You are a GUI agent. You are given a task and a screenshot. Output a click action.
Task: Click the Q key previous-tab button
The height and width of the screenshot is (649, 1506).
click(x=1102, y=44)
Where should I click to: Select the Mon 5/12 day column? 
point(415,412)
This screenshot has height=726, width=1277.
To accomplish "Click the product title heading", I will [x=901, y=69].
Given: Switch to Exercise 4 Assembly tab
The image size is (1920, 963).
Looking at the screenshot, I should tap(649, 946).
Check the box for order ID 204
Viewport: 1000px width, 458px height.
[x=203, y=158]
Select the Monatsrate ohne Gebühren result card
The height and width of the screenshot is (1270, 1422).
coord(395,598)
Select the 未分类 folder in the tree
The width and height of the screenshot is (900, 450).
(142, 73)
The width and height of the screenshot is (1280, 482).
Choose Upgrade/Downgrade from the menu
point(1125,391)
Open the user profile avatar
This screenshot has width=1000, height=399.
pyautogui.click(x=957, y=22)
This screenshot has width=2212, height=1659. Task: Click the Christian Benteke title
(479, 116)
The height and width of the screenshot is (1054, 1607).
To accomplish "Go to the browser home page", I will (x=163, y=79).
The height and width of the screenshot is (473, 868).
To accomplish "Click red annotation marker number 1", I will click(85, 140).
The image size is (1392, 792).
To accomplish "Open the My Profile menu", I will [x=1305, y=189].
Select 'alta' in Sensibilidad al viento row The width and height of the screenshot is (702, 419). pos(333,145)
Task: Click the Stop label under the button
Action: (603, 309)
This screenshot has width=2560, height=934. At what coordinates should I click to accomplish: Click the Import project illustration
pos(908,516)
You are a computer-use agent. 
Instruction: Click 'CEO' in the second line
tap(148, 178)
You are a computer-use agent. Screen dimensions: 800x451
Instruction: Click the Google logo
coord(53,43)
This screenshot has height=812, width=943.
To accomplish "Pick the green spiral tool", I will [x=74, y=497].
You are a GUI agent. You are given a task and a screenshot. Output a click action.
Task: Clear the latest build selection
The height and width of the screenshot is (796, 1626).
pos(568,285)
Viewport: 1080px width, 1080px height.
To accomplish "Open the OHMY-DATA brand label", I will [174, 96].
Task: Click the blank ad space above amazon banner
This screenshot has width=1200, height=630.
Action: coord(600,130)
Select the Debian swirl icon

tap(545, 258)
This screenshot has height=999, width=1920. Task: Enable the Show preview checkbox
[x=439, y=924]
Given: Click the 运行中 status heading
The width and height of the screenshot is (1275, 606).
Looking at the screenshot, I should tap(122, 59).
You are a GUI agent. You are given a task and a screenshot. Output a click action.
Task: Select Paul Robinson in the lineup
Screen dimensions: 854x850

▶ [Problem requirements] In the records above, which lines hold the string "will"? Copy each one.

▶ [Result for this task]
To accomplish "Click the product title heading", I will [x=901, y=69].
To accomplish "Go to the browser home page", I will (x=163, y=79).
To accomplish "Click red annotation marker number 1", I will click(85, 140).
To accomplish "Open the My Profile menu", I will [x=1305, y=189].
To accomplish "Pick the green spiral tool", I will [x=74, y=497].
To accomplish "Open the OHMY-DATA brand label", I will [174, 96].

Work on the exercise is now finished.